Optimal Value

Eating a balanced diet may seem like the most obvious way to get your vitamins and minerals, but are you getting the maximum nutritional value from your food?

Although Nigella Lawson, Gordon Ramsey and Jamie Oliver may beg to differ, the real reason we cook our food is to increase the digestibility and eating quality of raw fare. However, while it almost always improves the taste, cooking also results in many nutrients being lost in the process. So how can you optimise the nutrients in your food without compromising the flavour?

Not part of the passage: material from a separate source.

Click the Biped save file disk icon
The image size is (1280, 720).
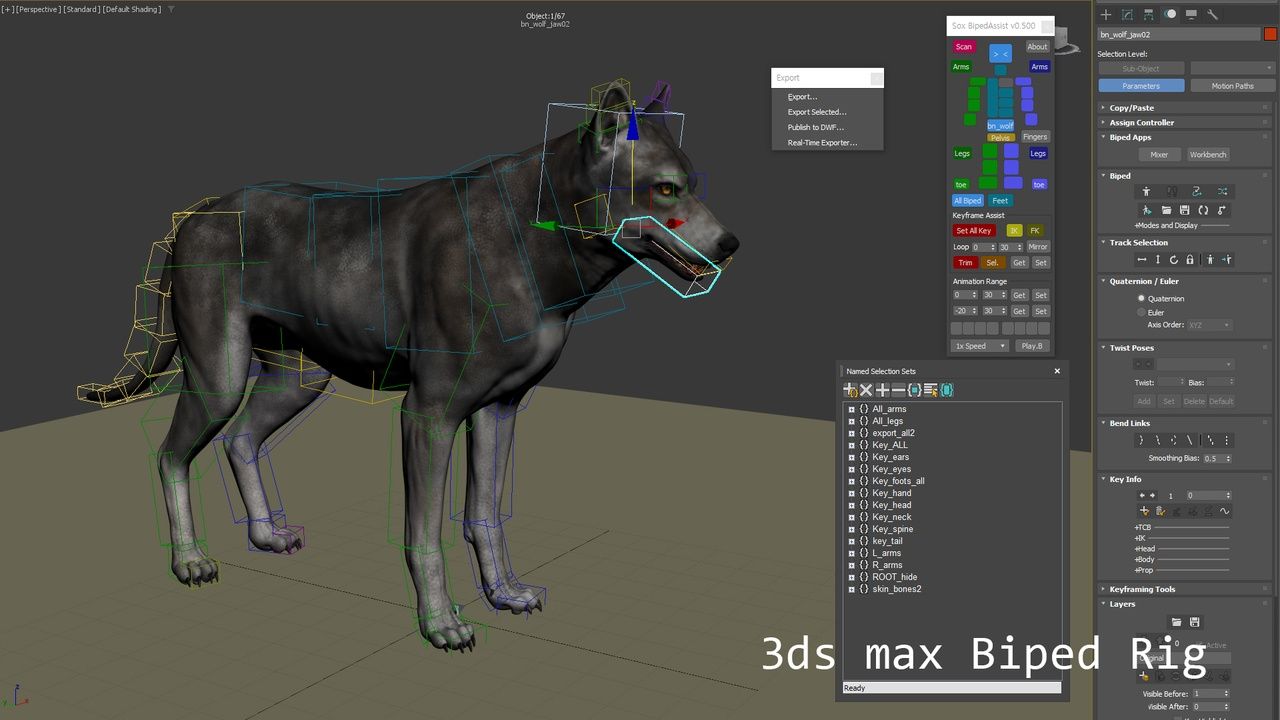[1184, 210]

The most vulnerable nutrients in our foods are those that are water soluble - meaning those that can be dissolved in water - such as B group vitamins and vitamin C.

Vitamin C
Being water soluble, this vitamin is easily destroyed by heat or through extended exposure to air. This means that during both the preparation of vegetables and fruit - after they have been peeled or shredded - and cooking, vitamins are rapidly lost. The best way to maximise the vitamin C content is as follows:

  • Prepare fruit and veggies just before you are going to use them.
  • Use only a small amount of water when cooking and cook veggies for only a short period of time. This includes adding veggies to boiling rather than cold water to reduce their time spent in water.
  • Don't add sodium bicarbonate to the cooking water in order to retain the green colour of veggies, as this will only speed up the rate at which vitamin C is lost. This is because the vitamin is unstable under an alkaline environment.
  • Don't delay serving veggies once they're cooked, as the levels of vitamin C drop with time. For example, if cabbages are kept warm and left for half an hour before serving, 40% of the vitamin C is lost.
  • The vitamin C content in fruit and vegetables decreases with storage. While you may not think that potatoes provide much vitamin C, because we tend to eat a lot of them they are actually a very useful source. Vitamin C levels are highest in new potatoes and freshly dug potatoes and fall gradually after harvesting and storage.
  • Different methods of cooking potatoes will affect the vitamin C content. For example, if potatoes are peeled before they are boiled, between 20 to 50 per cent of vitamin C can be lost. This is because vitamin C is present just underneath the skin of potatoes. It's therefore best to either boil or bake potatoes with their skin intact.
  • Freezing veggies and fruit as a way of prolonging their life won't result in large losses of vitamin C unless they have been blanched beforehand.

B group vitamins
Although all the B group vitamins are water soluble and easily destroyed by heat, thiamin, or vitamin B1, is the least stable of them all.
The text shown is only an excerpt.